There had been speculation that at least one other company bid for Isilon because of the price EMC paid, but one Wall Street analyst suspects Hewlett-Packard’s $2.35 billion buyout of 3PAR raised the price for storage acquistions.
“We believe EMC overpaid for the deal, but not in a desperate move,” Wedbush Securities analyst Kaushik Roy wrote in a note on teh deal last week. “We believe HP overpaid for 3PAR thereby setting a high bar for valuation, which EMC has now followed by overpaying for Isilon.”
In any case, Isilon came a long way in the three years since founder Patel took over as CEO following an embarrassing incident when the company had to restate earnings because of improper revenue recognition. Patel continued to invest in technology and boosted sales enough to finally make Isilon profitable at the start of this year.

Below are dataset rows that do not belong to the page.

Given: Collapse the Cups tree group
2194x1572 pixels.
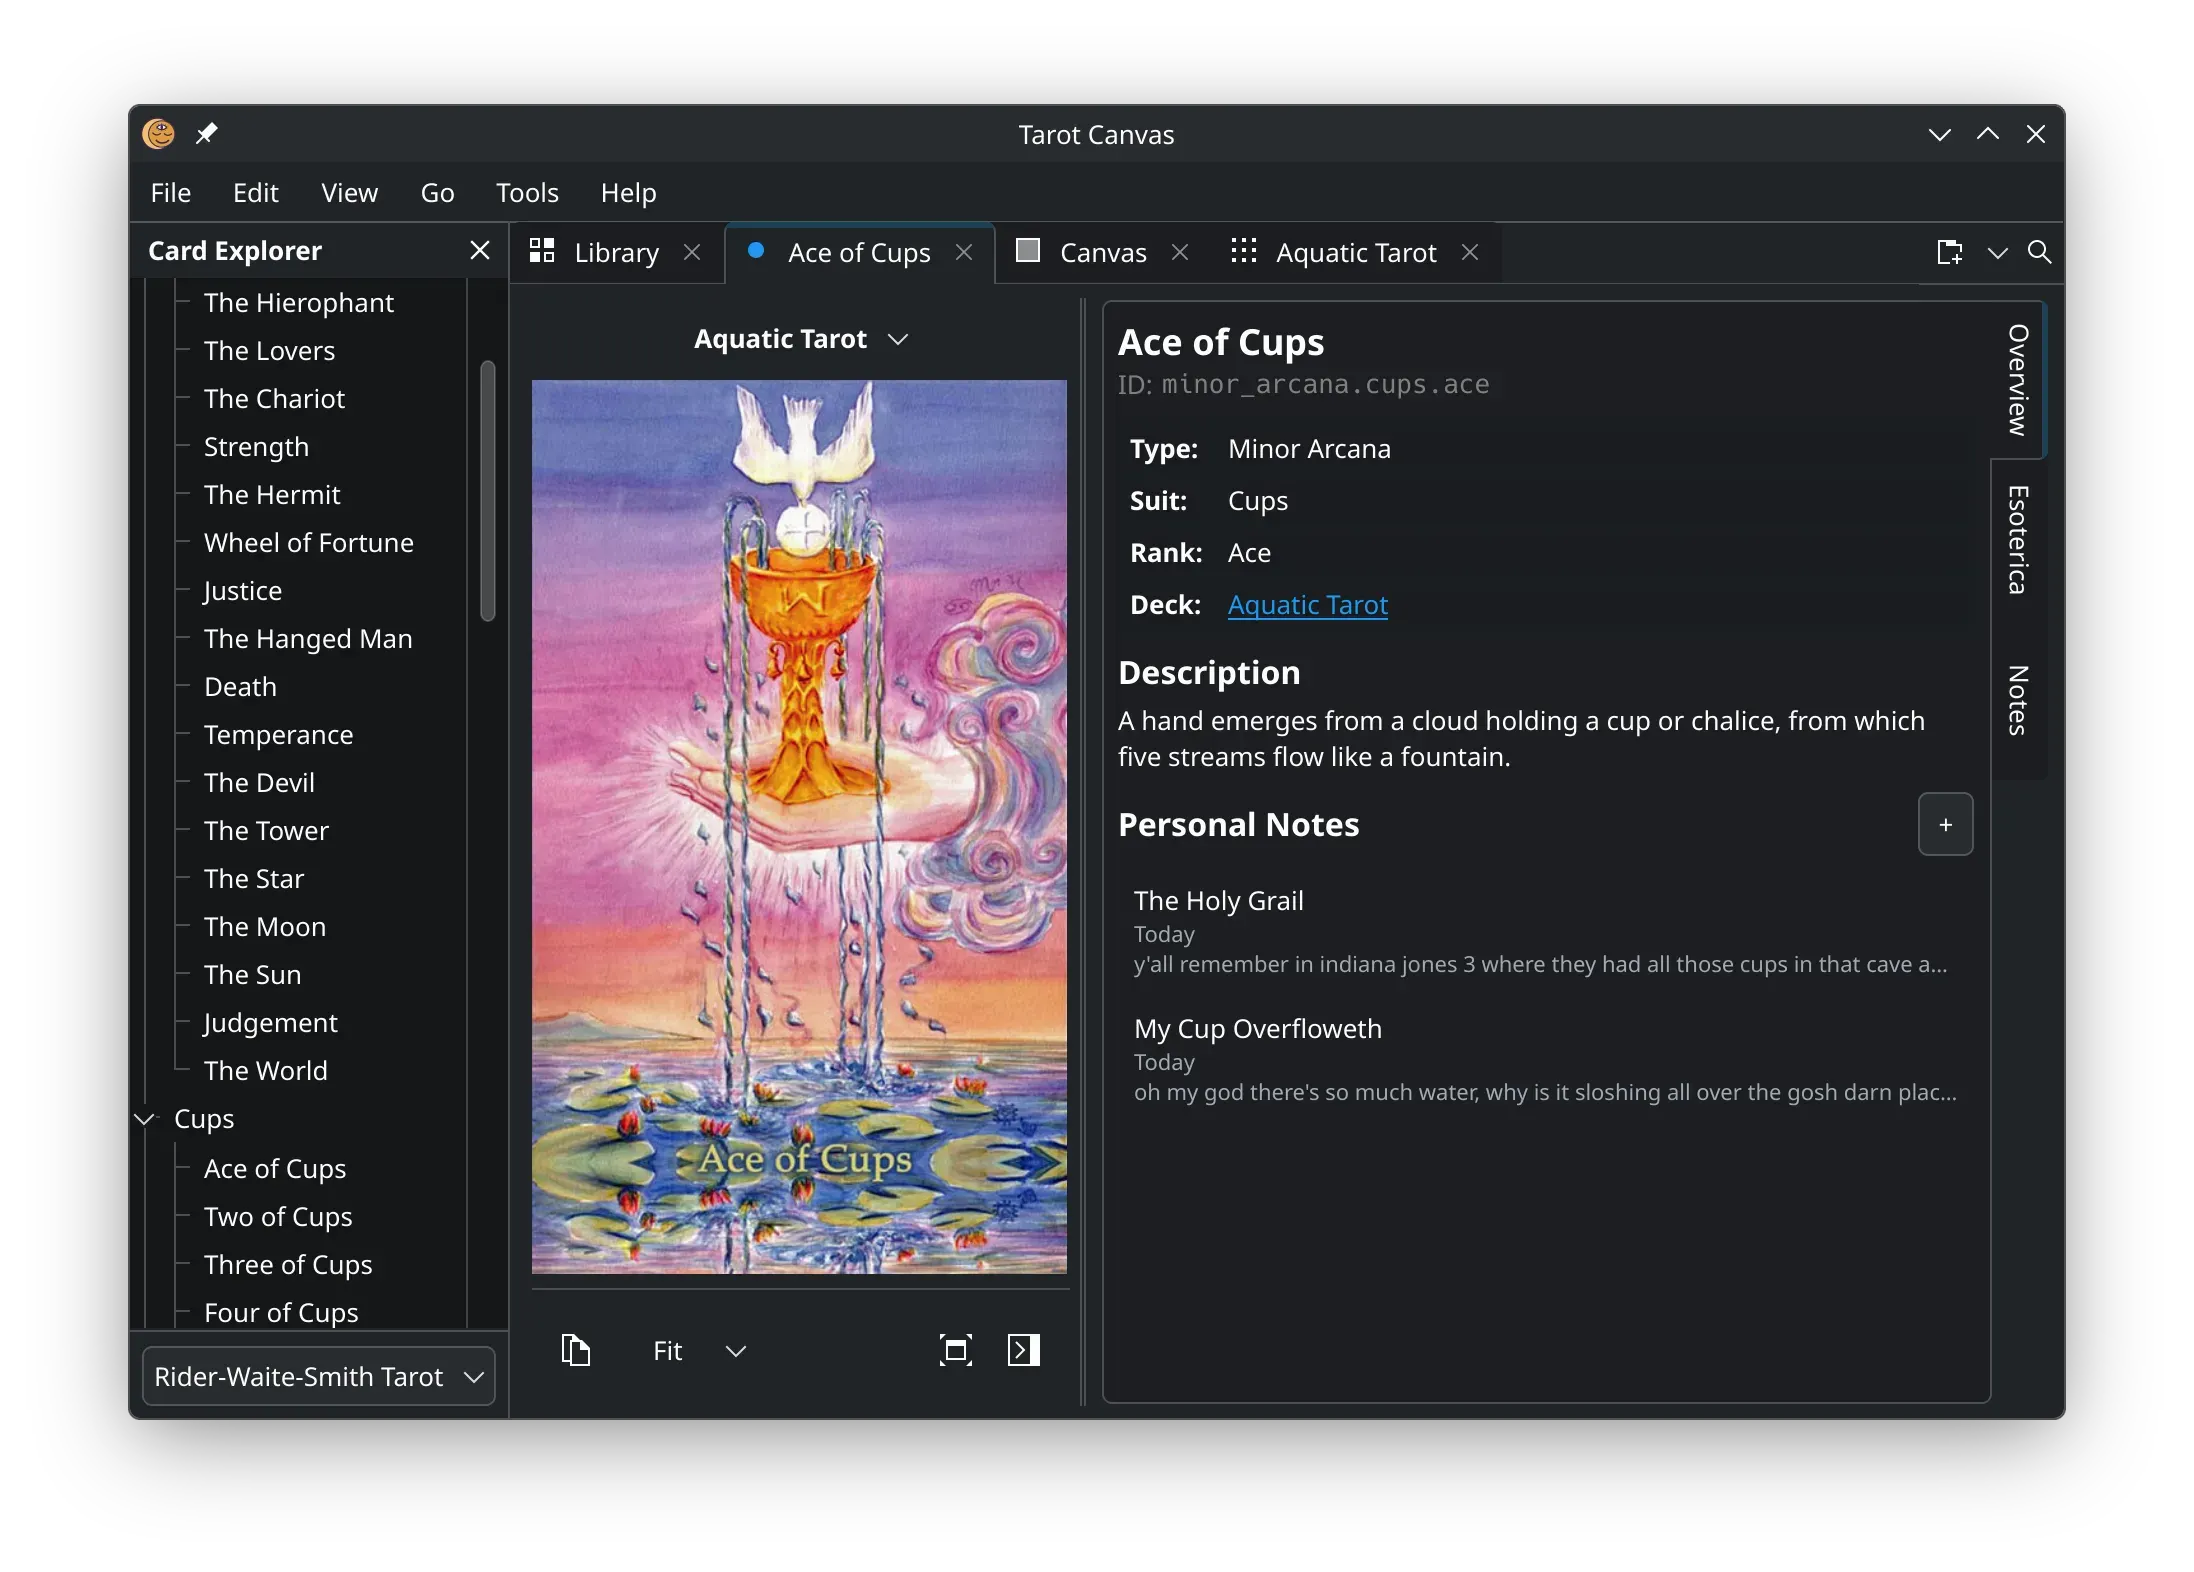Looking at the screenshot, I should 145,1119.
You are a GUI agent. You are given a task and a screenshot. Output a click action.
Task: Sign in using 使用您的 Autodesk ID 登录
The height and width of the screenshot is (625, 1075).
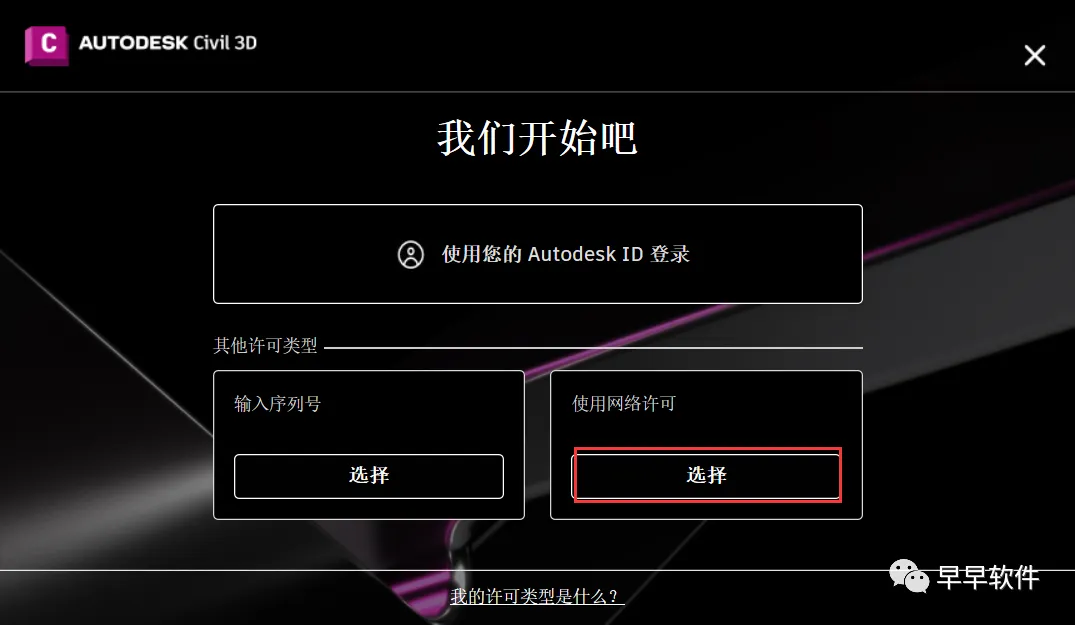pyautogui.click(x=538, y=254)
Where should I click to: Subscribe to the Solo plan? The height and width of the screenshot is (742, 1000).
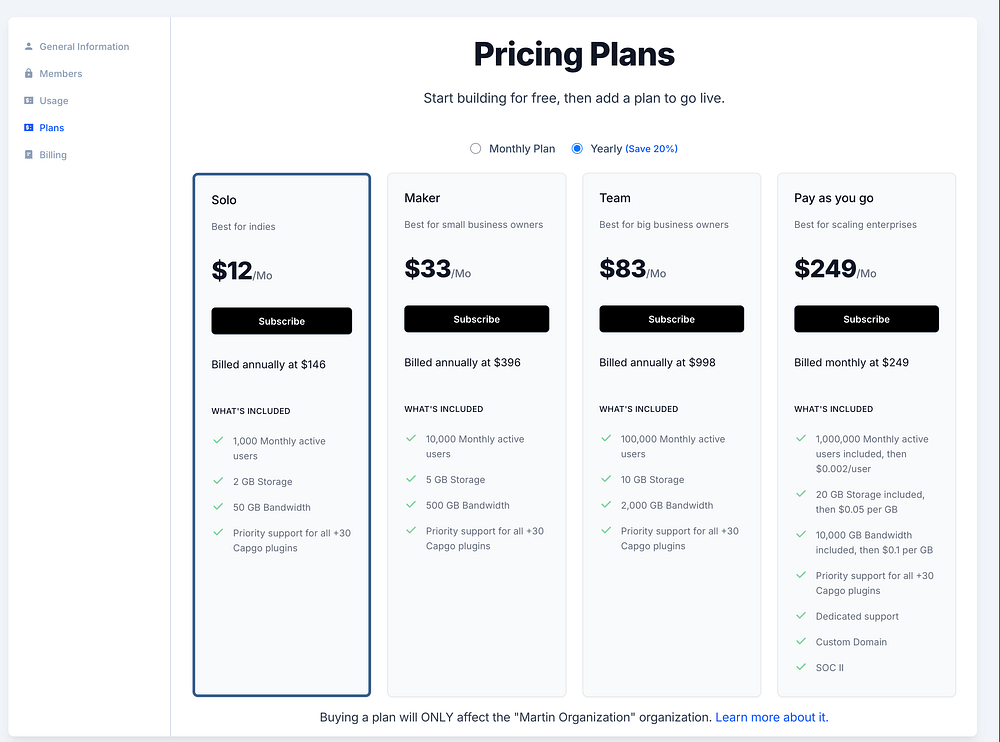pos(281,321)
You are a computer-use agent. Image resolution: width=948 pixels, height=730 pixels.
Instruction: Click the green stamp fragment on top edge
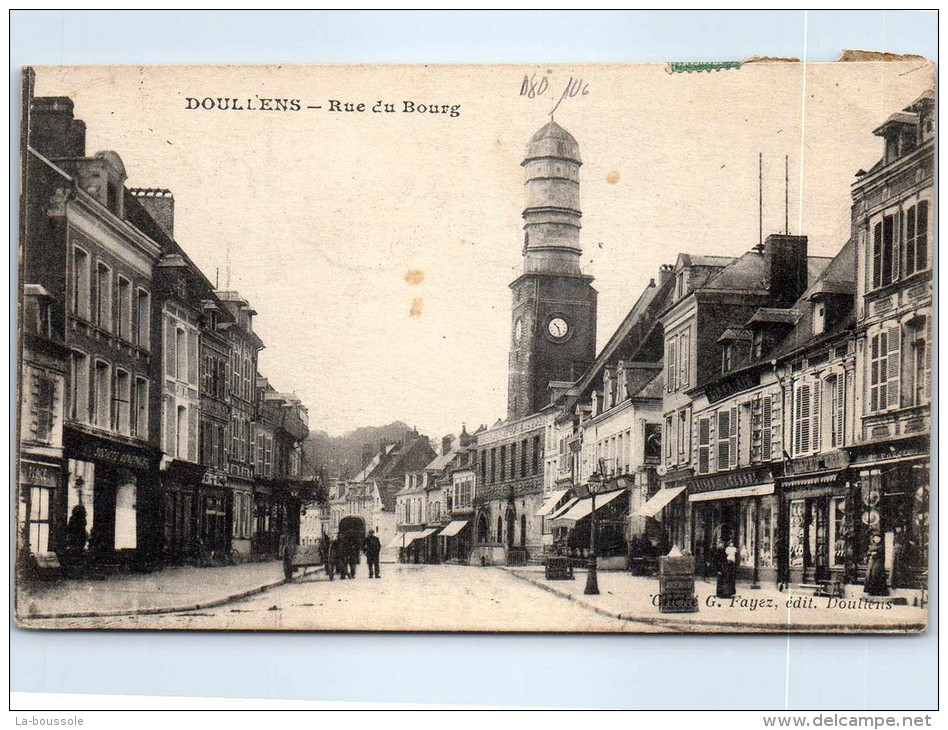704,67
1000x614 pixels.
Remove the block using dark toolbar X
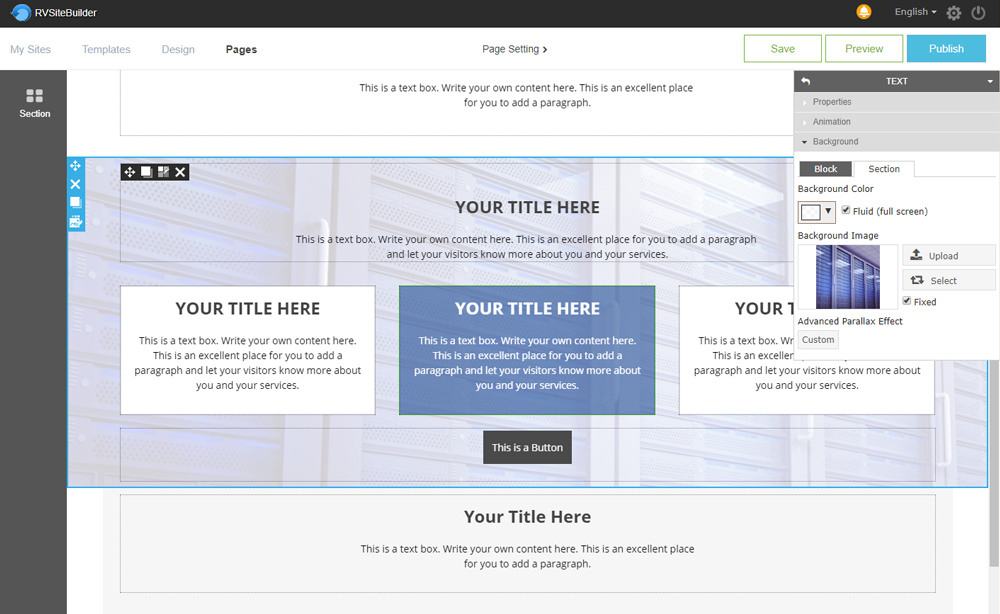181,172
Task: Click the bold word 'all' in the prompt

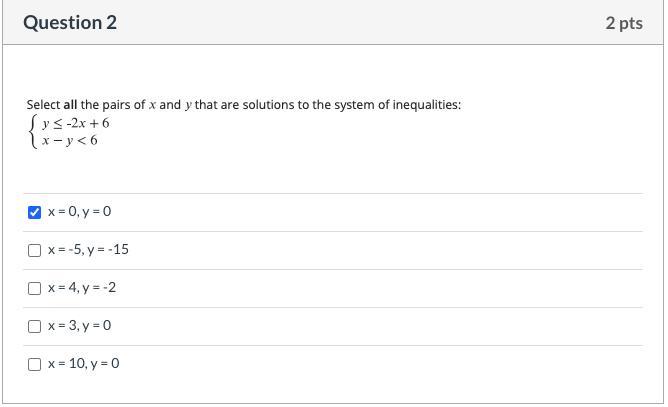Action: coord(70,104)
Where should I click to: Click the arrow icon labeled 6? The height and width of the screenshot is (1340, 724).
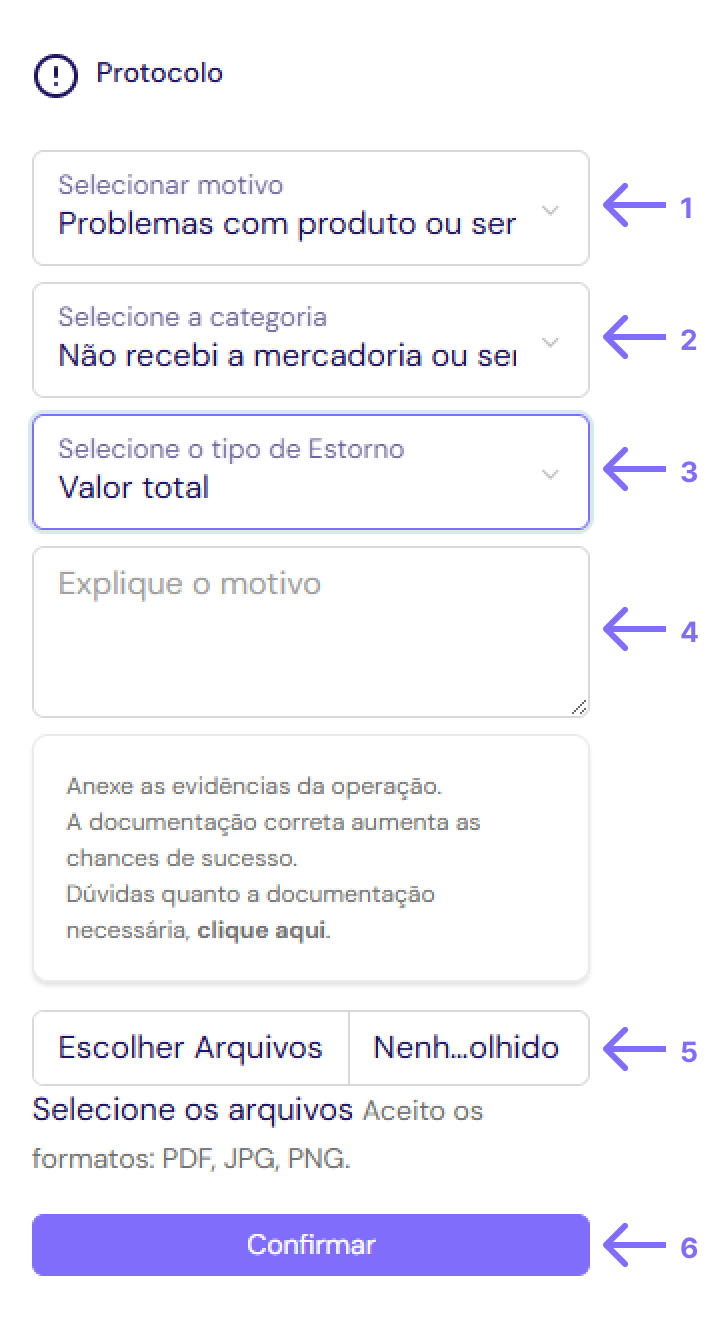[634, 1247]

As a vendor entrenched in niche markets such as gas and oil exploration and rich media, Isilon also built a close following with its customers. Some of those customers are nervous about whether EMC can do as good a job.
“I have mixed feelings,” said John Welter, vice president of technology at Calgary, Alberta-based North West Geomatics Ltd., and an Isilon customer since the early days. “I think it may be good for Isilon because now they can worry about the engineering and innovation side and less about other things that EMC can now look after for them.
“The concern I have is that EMC products – particularly Clariion and the low-end Symmetrix – are extremely conservative equipment. EMC’s products are built solid but there’s nothing revolutionary about them. Isilon is going down a totally different path on storage. Isilon built revolutionary storage. EMC’s products are on an evolutionary path rather than a revolutionary path.”
Welter said he is also concerned with how the deal may affect his relationship with Isilon’s sales team.
“After five or six years of know the sales director in this region, there’s a comfort level,” he said. “I’m a little concerned about what happens with that side, and will I have to start developing a new relationship? Relationship is important when you’re spending a lot of money on storage, and it’s the foundation of your business.”